When the project began, it was all about the fun of exploring the City and sharing my research and findings in ways that would enrich the tourism experience, for locals as well as visitors. But as all City funded projects seem to do, this one started to derail. Between 1/29 and Monday morning, I worked with, and lost, three research partners (including the first and greatest, my Sammy Boy). I injured my hand on the job in mid-January. The fieldwork part of the position became less important over time as data entry and other bureaucratic initiatives began to trump hard research. In the early weeks of this month, I found myself continually getting up at 5 AM and trudging through the cold to reach the office in order to catch up on busy paperwork.

Bah! The very situation I had determinedly abandoned when I left the corporate world last May. At the risk of sounding like a totally delusional hippie, this is not life man.

With all the hours I spent devoted to spreadsheets of late, for slightly more than minimum wage, I began to feel like maybe I had taken my eye off the prize. I left the ADA last year to be a writer, not to spend my days typing data into Mircosoft cells. The job was initally supposed to last four months, but my contract was extended, and a little voice instead my head started to whistle with increasing volume that perhaps I had been hasty in agreeing to continue.

So anyway, I sort of came to earlier this week and resigned. Low and behold, that insomnia I have been battling for the last six weeks has evaporated.
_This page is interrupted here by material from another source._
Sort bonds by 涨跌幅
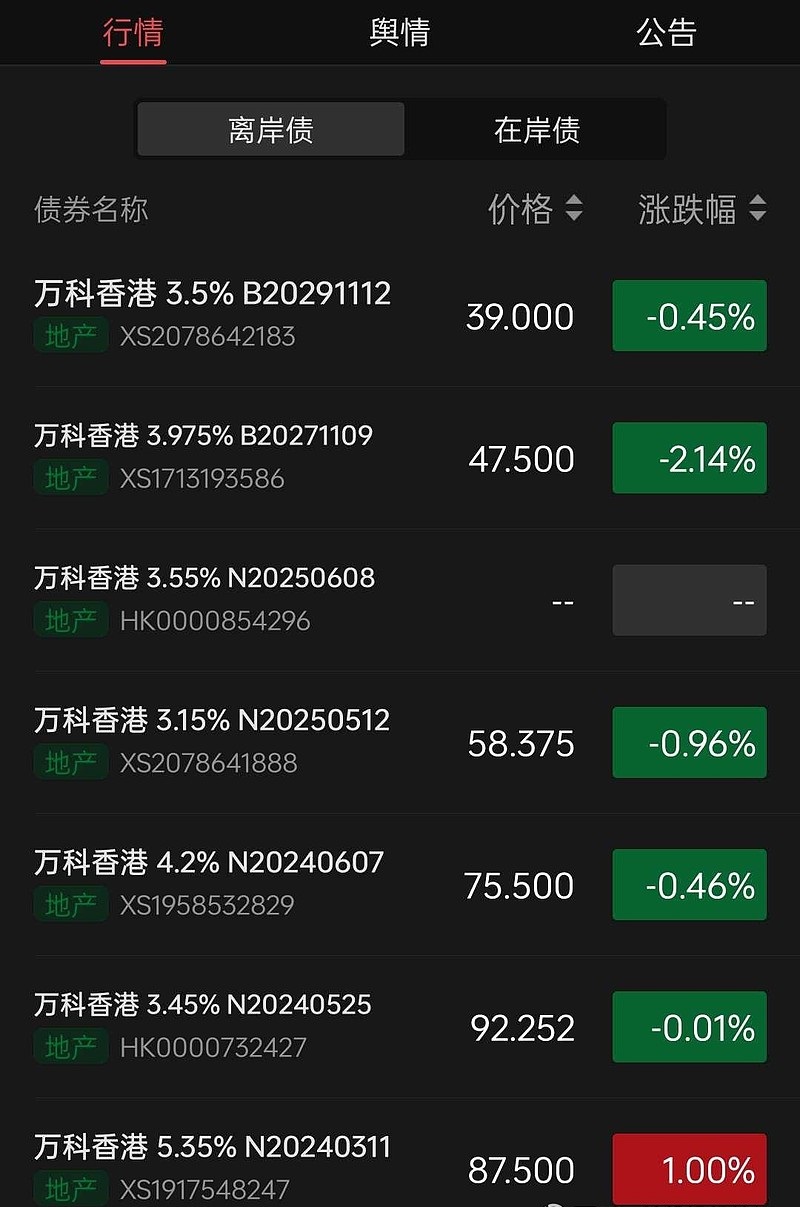 click(x=702, y=209)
I have slept like a lamb since Monday night. I understand, belatedly, that my conscience, the part that felt obligated to stick it out until the end of April, was wrestling with my will and desire, which was to catchup on freelance projects, and make the time to find actual writing employment.

But I have freed myself from that moral picadillo now, and perhaps I ought to feel more guilt and panic (I have spent a lot of my years hanging out in these twin cities), but I don’t. I have a lot to look forward to. Eddie and I are moving to a great new place in Rogers Park on March 27th and someone has to get that business underway. The Shamrock Shuffle is on March 21st, a week before the move, and I’m training harder than even I believed I would. Team June/Jesika will strut its stuff on May 1 for the three mile Ovarian Cancer Walk, in memory of two of the most awesome women I ever knew. That same day, I’ll find out if I am an Illinois Woman’s Press Association award winner.

And somewhere in all that, there’s another job for me. I know the economy and the market still suck, but I believed in myself enough to walk away from a stable corporate gig, at the worst possible time, almost a year ago. When I did, it was with the certainty that this road was going somewhere – this path I’ve been wandering with a pen and paper in hand was going to lead me to career fulfillment. Despite this minor setback, I am not giving up.